As the cost of gas, groceries and housing continues to rise, NDP MP Richard Cannings wants to make it a bit easier at the end of the day to enjoy a cold beer. Cannings’ new Bill C— is proposing to eliminate the federal excise tax on low-alcoholic beer.

“An error was made and the result is that Canada doesn’t treat all low-alcohol beverages equally” said Cannings referencing that low alcohol wine and spirits are not subject to the tax while beer with a 0.5% alcohol by volume level or below is. “Just like the other low-alcohol choices we find in grocery stores, low-alcohol beer is a health-conscious and increasingly popular choice that we should not deter” noted Cannings.

Cannings, who is the NDP’s Critic for Small Business and Tourism also pointed out that Canada’s trading partners do not collect excise duties on non-alcohol beer. “As someone from what the Lonely Planet has dubbed the ‘Craft Beer Capital of Canada’ and I am encouraged that fixing this error would likely help expand domestic production of low-alcohol beer.”

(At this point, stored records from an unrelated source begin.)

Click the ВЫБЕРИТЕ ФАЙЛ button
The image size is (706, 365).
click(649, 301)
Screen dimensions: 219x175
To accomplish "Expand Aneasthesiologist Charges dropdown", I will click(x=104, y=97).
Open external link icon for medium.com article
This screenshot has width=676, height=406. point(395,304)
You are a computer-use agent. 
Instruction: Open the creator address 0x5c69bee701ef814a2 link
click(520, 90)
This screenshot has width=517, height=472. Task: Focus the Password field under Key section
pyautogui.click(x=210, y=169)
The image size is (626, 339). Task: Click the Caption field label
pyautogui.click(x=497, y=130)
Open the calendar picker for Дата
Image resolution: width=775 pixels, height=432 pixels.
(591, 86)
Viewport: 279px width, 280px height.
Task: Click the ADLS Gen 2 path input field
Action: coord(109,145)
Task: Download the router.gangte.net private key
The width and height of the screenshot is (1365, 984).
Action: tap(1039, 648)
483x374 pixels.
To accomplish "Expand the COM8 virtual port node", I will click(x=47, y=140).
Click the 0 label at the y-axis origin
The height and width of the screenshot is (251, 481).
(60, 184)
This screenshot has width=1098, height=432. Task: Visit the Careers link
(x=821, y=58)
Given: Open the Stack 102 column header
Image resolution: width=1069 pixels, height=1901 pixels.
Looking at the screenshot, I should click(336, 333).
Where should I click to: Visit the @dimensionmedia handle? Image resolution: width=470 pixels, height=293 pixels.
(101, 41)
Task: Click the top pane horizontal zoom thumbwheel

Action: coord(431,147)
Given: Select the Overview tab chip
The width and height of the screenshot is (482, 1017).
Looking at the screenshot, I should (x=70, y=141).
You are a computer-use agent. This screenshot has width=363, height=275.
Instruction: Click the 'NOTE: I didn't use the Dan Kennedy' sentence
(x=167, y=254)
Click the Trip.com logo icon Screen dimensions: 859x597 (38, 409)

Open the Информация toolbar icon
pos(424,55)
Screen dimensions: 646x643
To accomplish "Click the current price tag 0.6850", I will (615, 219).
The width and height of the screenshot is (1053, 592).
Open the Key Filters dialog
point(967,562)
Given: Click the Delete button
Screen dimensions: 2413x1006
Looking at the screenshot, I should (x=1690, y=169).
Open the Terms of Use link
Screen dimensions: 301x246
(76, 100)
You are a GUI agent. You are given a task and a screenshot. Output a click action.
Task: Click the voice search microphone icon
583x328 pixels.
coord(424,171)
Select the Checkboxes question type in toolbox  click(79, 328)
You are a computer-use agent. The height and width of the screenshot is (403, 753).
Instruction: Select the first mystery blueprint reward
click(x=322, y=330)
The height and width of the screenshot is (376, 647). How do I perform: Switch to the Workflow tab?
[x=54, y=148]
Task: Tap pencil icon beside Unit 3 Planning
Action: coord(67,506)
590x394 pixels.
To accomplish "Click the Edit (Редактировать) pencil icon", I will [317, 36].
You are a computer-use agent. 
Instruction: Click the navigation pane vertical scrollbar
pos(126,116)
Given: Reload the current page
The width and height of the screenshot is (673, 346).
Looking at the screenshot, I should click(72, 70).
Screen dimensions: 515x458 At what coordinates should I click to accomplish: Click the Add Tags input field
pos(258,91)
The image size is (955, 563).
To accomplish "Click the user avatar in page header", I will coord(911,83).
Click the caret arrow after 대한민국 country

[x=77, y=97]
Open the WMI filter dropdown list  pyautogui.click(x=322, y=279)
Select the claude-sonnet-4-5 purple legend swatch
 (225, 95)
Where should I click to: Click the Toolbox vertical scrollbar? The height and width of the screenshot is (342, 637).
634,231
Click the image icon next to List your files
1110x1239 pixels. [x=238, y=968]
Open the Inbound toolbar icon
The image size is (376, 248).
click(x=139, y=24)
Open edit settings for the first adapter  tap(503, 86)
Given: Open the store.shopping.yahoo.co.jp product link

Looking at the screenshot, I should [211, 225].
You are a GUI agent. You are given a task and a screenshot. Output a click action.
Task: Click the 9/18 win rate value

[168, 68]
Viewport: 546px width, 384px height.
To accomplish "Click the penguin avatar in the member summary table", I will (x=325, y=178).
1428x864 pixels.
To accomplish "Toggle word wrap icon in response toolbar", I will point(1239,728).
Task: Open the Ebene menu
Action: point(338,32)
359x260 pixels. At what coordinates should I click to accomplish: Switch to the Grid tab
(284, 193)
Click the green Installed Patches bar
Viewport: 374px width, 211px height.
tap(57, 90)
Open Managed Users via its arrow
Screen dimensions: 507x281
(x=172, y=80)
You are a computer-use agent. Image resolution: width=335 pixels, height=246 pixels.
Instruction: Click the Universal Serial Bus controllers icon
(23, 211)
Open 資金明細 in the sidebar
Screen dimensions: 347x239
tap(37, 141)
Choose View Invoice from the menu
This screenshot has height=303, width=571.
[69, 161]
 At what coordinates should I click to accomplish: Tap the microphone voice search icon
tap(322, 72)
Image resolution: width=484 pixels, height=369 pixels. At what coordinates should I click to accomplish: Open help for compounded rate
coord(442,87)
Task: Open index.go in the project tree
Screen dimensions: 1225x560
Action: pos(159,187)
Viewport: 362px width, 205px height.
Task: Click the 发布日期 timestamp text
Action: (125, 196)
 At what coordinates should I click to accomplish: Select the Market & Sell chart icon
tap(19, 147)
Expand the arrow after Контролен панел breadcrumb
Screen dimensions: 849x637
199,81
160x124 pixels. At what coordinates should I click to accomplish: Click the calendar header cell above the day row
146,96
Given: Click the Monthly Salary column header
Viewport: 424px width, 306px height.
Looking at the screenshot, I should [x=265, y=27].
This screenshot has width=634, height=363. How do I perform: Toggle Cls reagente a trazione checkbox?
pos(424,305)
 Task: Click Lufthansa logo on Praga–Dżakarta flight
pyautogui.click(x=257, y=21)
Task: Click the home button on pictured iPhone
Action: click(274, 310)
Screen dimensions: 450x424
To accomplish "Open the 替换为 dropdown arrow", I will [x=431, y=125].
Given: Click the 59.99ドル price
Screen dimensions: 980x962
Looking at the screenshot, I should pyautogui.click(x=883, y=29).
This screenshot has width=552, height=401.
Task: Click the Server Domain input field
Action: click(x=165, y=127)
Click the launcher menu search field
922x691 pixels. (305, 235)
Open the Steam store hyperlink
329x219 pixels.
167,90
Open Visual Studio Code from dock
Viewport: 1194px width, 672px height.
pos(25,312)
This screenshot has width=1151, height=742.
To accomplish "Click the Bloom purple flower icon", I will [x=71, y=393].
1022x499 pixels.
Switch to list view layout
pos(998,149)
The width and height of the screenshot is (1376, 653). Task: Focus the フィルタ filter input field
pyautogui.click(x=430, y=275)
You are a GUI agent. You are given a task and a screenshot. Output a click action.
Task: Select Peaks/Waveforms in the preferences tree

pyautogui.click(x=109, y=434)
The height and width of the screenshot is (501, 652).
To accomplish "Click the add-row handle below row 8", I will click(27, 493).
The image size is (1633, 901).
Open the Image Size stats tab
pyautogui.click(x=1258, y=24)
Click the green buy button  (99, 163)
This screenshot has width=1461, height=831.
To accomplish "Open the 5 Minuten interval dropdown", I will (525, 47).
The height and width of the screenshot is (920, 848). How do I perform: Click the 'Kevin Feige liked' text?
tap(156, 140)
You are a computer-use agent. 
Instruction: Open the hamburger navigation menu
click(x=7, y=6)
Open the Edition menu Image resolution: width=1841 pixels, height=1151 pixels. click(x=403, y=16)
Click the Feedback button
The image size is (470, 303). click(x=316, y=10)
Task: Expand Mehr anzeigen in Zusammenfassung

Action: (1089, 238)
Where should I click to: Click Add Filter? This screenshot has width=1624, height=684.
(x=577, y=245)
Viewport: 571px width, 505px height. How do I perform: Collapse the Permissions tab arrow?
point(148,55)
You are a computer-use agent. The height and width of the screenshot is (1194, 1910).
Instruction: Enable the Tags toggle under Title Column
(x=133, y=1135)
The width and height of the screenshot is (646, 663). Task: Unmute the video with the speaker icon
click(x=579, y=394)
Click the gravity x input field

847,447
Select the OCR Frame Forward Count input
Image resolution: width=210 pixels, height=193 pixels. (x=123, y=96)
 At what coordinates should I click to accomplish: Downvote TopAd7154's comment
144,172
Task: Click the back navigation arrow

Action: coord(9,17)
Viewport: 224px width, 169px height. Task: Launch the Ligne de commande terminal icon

Canada’s beer industry agrees. Luke Chapman, Vice President of Beer Canada whose members collectively represent 90% of the beer produces in Canada point out that “Canada is the only country we’re aware of that currently applies an excise tax on non-alcohol beer. Canadians might not know this but brewing high quality low and no-alcohol beer is a complex and costly process. Fixing this issue will send a positive signal to the industry and over the long-term has the potential to improve the selection of no and low-alcohol beer options available to consumers. We thank Mr. Cannings’ and his NDP colleagues support for the Canadian beer industry, and the 149,000 Canadians whose jobs are supported by beer.”

In 2020, the federal government collected an estimated $1.1 million in excise tax on low-alcohol beer sales. Justification for alcohol and other taxes include reasoning that the government revenue generated helps Canadians. But as Cannings points out, “for the sake of industry and Canadian consumers, government should offer consistent and logical policy across this sector. The removal of the excise tax on low-alcohol beer should be a welcome and easy fix.”

Cannings’ bill aims to quickly correct the excise tax inconsistency with hopes of the government including it in its budget implementation act in the coming weeks.